Categorical non-properness in wrapped Floer theory

TL;DR

This paper demonstrates that in broad settings, the wrapped Fukaya category of Weinstein manifolds is either non-proper or trivial, extending observed phenomena from explicit computations to a general theoretical framework.

Contribution

It establishes a general non-properness or triviality result for wrapped Fukaya categories of Weinstein and Liouville manifolds, including criteria for non-exact cases.

Findings

Wrapped Fukaya category of Weinstein manifolds is either non-proper or zero.

Non-compact exact Lagrangians are either non-proper objects or zero.

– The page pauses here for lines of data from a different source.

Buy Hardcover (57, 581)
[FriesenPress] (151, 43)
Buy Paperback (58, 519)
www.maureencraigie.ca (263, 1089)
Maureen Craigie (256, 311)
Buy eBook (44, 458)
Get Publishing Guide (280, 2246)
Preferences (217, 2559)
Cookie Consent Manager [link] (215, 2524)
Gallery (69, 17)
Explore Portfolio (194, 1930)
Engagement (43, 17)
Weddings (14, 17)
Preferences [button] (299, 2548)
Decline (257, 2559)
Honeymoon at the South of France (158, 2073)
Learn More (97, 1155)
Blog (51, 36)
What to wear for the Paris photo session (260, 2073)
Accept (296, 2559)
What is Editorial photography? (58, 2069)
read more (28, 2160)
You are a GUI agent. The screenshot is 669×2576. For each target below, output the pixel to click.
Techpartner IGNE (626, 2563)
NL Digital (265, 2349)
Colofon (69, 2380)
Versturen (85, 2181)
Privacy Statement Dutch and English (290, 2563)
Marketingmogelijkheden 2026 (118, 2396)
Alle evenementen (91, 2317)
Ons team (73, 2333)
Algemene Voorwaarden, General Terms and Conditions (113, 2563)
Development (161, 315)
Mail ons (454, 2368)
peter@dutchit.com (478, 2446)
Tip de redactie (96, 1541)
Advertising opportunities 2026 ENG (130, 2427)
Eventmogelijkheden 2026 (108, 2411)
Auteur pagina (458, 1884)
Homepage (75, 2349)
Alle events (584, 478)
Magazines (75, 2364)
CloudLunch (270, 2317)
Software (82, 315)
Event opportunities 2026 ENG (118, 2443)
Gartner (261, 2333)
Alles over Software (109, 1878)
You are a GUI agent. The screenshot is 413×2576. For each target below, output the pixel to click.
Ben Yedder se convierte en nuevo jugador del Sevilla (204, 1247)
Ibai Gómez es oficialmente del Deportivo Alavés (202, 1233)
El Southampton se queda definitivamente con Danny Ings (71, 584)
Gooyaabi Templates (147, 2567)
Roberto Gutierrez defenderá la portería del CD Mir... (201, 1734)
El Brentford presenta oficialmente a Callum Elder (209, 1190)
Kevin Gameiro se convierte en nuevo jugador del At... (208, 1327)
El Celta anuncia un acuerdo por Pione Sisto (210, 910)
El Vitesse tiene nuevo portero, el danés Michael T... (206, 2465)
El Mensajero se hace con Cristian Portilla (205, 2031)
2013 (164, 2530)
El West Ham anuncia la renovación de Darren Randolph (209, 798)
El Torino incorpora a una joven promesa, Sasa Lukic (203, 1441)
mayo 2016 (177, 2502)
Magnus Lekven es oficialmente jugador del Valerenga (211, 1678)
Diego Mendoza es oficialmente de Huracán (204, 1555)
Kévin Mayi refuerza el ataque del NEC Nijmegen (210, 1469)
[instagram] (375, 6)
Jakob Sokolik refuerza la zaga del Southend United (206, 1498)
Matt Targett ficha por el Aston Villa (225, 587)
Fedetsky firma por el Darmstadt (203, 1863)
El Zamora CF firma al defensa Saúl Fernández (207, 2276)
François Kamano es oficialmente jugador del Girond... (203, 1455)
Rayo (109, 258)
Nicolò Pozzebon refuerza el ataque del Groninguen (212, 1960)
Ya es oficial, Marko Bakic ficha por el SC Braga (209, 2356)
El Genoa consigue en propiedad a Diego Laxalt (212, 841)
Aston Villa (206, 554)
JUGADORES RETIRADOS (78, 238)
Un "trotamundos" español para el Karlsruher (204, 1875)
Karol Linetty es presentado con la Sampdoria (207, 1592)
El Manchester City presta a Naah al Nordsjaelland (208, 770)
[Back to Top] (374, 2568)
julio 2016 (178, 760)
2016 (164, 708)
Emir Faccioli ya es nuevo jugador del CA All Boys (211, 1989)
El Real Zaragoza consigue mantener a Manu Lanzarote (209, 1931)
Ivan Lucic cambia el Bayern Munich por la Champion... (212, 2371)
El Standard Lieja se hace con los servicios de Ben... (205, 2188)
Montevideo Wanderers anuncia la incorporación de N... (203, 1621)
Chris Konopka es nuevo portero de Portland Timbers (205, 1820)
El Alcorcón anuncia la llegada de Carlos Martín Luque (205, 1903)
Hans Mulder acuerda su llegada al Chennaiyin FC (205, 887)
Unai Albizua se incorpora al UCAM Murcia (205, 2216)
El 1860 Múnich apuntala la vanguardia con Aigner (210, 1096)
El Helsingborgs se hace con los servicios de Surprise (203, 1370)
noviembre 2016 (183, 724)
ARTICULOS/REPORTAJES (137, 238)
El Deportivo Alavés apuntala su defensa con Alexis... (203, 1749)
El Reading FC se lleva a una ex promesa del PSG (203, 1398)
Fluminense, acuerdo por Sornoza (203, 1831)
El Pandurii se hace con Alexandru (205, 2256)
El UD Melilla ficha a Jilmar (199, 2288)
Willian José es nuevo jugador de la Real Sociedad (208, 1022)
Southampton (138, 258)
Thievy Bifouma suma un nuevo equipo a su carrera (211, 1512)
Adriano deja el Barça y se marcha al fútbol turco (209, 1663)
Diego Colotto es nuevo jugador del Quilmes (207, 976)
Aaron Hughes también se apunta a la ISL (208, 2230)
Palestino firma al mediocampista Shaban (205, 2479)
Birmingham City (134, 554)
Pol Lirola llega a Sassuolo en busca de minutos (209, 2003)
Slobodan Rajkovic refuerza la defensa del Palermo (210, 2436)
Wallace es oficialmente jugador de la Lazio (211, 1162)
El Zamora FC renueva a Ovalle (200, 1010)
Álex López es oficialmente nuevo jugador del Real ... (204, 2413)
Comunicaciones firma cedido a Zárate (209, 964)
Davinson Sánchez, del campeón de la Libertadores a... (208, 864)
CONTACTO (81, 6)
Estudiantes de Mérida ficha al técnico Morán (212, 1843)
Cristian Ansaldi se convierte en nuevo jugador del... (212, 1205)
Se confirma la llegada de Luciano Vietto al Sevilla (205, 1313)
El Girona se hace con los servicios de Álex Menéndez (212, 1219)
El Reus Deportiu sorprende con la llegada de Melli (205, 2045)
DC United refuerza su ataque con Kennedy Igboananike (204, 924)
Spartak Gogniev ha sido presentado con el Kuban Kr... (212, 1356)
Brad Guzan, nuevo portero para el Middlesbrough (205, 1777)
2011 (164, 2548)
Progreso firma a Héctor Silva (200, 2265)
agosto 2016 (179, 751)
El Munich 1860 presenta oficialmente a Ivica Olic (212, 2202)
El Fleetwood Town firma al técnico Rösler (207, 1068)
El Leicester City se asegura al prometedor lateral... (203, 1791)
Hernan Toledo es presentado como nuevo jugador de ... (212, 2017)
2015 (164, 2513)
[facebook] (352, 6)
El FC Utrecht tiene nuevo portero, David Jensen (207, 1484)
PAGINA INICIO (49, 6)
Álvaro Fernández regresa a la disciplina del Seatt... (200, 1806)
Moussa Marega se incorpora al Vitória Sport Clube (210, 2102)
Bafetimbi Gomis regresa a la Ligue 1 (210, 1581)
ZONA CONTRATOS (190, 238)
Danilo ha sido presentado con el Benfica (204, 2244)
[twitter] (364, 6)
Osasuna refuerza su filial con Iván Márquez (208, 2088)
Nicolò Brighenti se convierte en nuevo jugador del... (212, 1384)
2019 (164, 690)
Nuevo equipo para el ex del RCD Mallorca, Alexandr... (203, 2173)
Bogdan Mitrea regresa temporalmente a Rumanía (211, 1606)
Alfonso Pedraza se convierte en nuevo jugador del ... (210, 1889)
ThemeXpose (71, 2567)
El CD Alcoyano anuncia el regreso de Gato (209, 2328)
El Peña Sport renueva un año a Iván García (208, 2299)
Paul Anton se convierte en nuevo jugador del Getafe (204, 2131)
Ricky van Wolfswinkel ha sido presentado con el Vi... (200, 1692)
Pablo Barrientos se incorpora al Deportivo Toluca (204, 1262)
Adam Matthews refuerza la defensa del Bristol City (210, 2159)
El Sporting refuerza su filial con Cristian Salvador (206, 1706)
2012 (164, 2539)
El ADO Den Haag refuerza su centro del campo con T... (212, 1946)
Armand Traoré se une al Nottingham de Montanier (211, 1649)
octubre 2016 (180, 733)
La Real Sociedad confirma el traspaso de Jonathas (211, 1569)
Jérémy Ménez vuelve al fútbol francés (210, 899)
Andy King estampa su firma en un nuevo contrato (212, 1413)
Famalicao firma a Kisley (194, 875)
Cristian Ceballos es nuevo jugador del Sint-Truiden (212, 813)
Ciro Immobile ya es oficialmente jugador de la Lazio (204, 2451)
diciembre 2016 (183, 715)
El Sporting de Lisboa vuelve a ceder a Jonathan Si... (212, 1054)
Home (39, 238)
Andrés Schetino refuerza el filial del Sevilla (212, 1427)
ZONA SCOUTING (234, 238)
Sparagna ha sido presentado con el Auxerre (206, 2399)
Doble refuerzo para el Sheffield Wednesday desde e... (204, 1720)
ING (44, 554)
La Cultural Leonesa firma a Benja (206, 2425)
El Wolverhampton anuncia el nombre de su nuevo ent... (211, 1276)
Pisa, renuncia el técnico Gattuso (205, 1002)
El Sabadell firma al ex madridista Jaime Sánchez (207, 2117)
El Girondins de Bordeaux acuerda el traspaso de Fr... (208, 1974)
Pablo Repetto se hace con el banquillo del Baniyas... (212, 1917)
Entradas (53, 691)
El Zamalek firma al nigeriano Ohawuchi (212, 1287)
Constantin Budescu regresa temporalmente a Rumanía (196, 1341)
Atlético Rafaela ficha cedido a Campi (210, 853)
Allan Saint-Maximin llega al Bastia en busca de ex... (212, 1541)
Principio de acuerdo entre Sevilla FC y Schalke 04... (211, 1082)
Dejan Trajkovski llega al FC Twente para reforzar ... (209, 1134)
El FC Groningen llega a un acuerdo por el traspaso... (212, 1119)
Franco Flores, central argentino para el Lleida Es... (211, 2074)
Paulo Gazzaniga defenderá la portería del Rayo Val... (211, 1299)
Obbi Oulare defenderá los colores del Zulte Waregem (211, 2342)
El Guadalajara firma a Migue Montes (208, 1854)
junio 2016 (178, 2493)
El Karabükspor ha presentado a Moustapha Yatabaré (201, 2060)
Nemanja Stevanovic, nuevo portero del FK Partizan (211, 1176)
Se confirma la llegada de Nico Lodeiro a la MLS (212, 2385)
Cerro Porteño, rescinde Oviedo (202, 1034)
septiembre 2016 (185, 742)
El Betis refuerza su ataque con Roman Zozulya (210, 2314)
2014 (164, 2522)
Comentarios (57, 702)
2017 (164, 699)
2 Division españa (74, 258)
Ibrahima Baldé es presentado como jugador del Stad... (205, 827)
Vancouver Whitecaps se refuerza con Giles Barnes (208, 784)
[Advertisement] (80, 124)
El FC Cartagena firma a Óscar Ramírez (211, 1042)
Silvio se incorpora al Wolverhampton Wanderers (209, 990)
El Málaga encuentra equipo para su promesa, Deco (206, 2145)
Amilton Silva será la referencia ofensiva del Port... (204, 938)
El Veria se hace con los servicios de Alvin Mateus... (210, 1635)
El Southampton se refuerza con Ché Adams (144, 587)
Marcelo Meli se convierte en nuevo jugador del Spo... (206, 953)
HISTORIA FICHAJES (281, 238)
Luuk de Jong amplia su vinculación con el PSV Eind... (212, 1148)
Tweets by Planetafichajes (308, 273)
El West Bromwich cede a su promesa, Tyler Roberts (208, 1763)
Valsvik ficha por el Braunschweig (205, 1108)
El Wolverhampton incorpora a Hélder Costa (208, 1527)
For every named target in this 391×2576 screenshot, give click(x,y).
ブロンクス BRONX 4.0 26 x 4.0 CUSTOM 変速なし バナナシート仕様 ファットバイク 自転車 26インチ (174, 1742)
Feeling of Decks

The phenomenon extends beyond explicit examples to broad theoretical classes.

Abstract

In all known explicit computations on Weinstein manifolds, the self-wrapped Floer homology of non-compact exact Lagrangian is always either infinite-dimensional or zero. We show that a global variant of this observed phenomenon holds in broad generality: the wrapped Fukaya category of any positive-dimensional Weinstein (or non-degenerate Liouville) manifold is always either non-proper or zero, as is any quotient thereof. Moreover any non-compact connected exact Lagrangian is always either a "(both left and right) non-proper object" or zero in such a wrapped Fukaya category, as is any idempotent summand thereof. We also examine criteria under which the argument persists or breaks if one drops exactness, which is consistent with known computations of non-exact wrapped Fukaya categories which are smooth, proper, and non-vanishing (e.g., work of Ritter-Smith).